The pygmt.Figure.plot3d method can be used to plot symbols in 3D. In the example below, we show how the Iris flower dataset can be visualized using a perspective 3D plot. The region parameter has to include the \(x\), \(y\), \(z\) axis limits in the form of (xmin, xmax, ymin, ymax, zmin, zmax), which can be done automatically using pygmt.info. To plot the z-axis frame, set frame as a minimum to something like frame=["WsNeZ", "zaf"]. Use perspective to control the azimuth and elevation angle of the view, and zscale to adjust the vertical exaggeration factor.

scatter3d

Out:

<IPython.core.display.Image object>

import pandas as pd
import pygmt

# Load sample iris data and convert 'species' column to categorical dtype
df = pd.read_csv("https://github.com/mwaskom/seaborn-data/raw/master/iris.csv")
df.species = df.species.astype(dtype="category")

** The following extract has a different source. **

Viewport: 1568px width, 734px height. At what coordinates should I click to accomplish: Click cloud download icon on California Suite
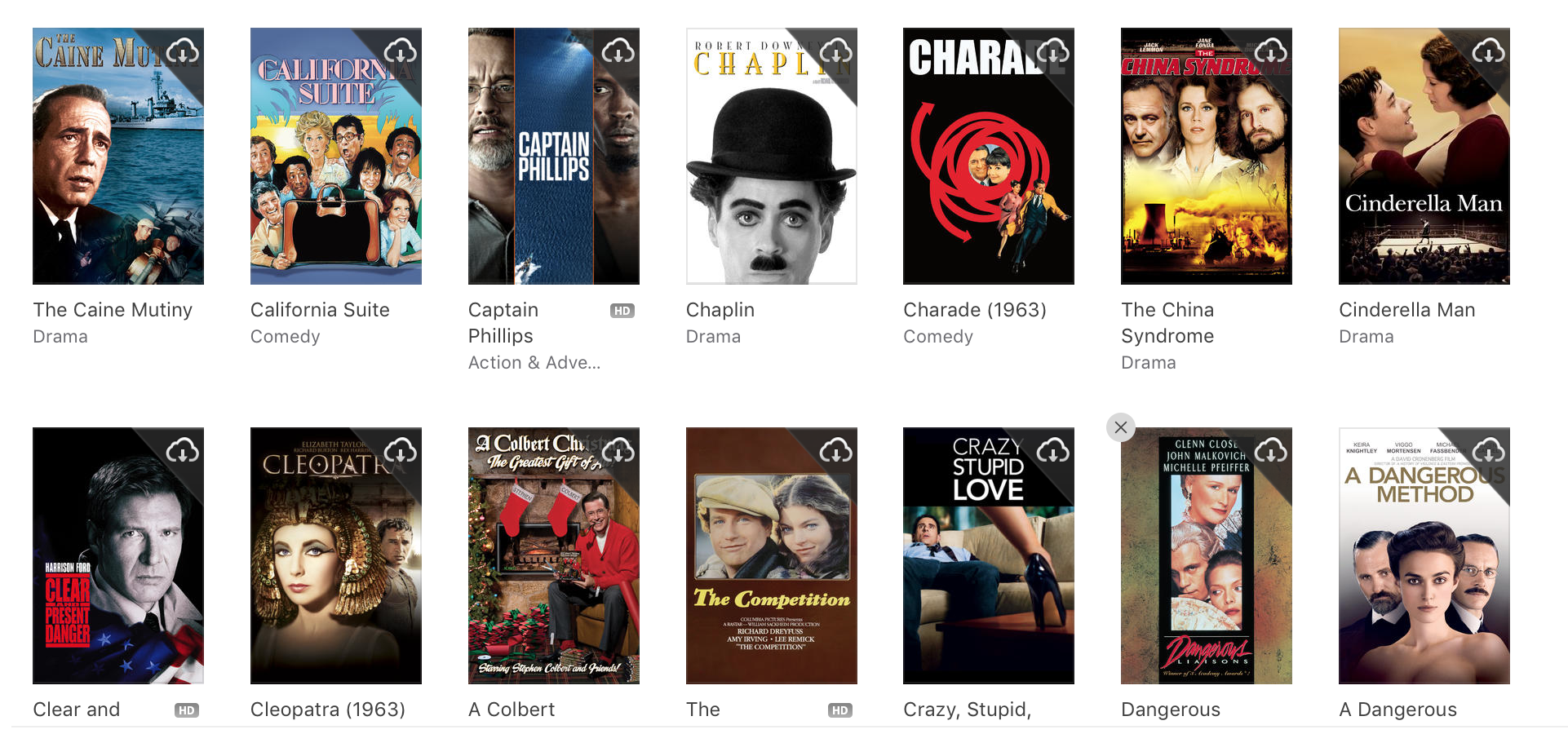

# Use pygmt.info to get region bounds (xmin, xmax, ymin, ymax, zmin, zmax)
# The below example will return a numpy array [0.0, 3.0, 4.0, 8.0, 1.0, 7.0]
region = pygmt.info(
    table=df[["petal_width", "sepal_length", "petal_length"]],  # x, y, z columns
    per_column=True,  # report the min/max values per column as a numpy array
    # round the min/max values of the first three columns to the nearest
    # multiple of 1, 2 and 0.5, respectively
    spacing=(1, 2, 0.5),
)

# Make a 3D scatter plot, coloring each of the 3 species differently
fig = pygmt.Figure()

# Define a colormap to be used for three categories, define the range of the
# new discrete CPT using series=(lowest_value, highest_value, interval), use
# color_model="+cSetosa,Versicolor,Virginica" to write the discrete color
# palette "cubhelix" in categorical format and add the species names as
# annotations for the colorbar
pygmt.makecpt(
    cmap="cubhelix", color_model="+cSetosa,Versicolor,Virginica", series=(0, 2, 1)
)

fig.plot3d(
    # Use petal width, sepal length and petal length as x, y and z data input,
    # respectively
    x=df.petal_width,
    y=df.sepal_length,
    z=df.petal_length,
    # Vary each symbol size according to another feature (sepal width, scaled
    # by 0.1)
    size=0.1 * df.sepal_width,
    # Use 3D cubes ("u") as symbols, with size in centimeter units ("c")
    style="uc",
    # Points colored by categorical number code
    color=df.species.cat.codes.astype(int),
    # Use colormap created by makecpt
    cmap=True,
    # Set map dimensions (xmin, xmax, ymin, ymax, zmin, zmax)
    region=region,
    # Set frame parameters
    frame=[
        'WsNeZ3+t"Iris flower data set"',  # z axis label positioned on 3rd corner, add title
        'xafg+l"Petal Width (cm)"',
        'yafg+l"Sepal Length (cm)"',
        'zafg+l"Petal Length (cm)"',
    ],
    # Set perspective to azimuth NorthWest (315°), at elevation 25°
    perspective=[315, 25],
    # Vertical exaggeration factor
    zscale=1.5,
)

# Add colorbar legend
fig.colorbar(xshift=3.1)

fig.show()

Total running time of the script: ( 0 minutes 1.565 seconds)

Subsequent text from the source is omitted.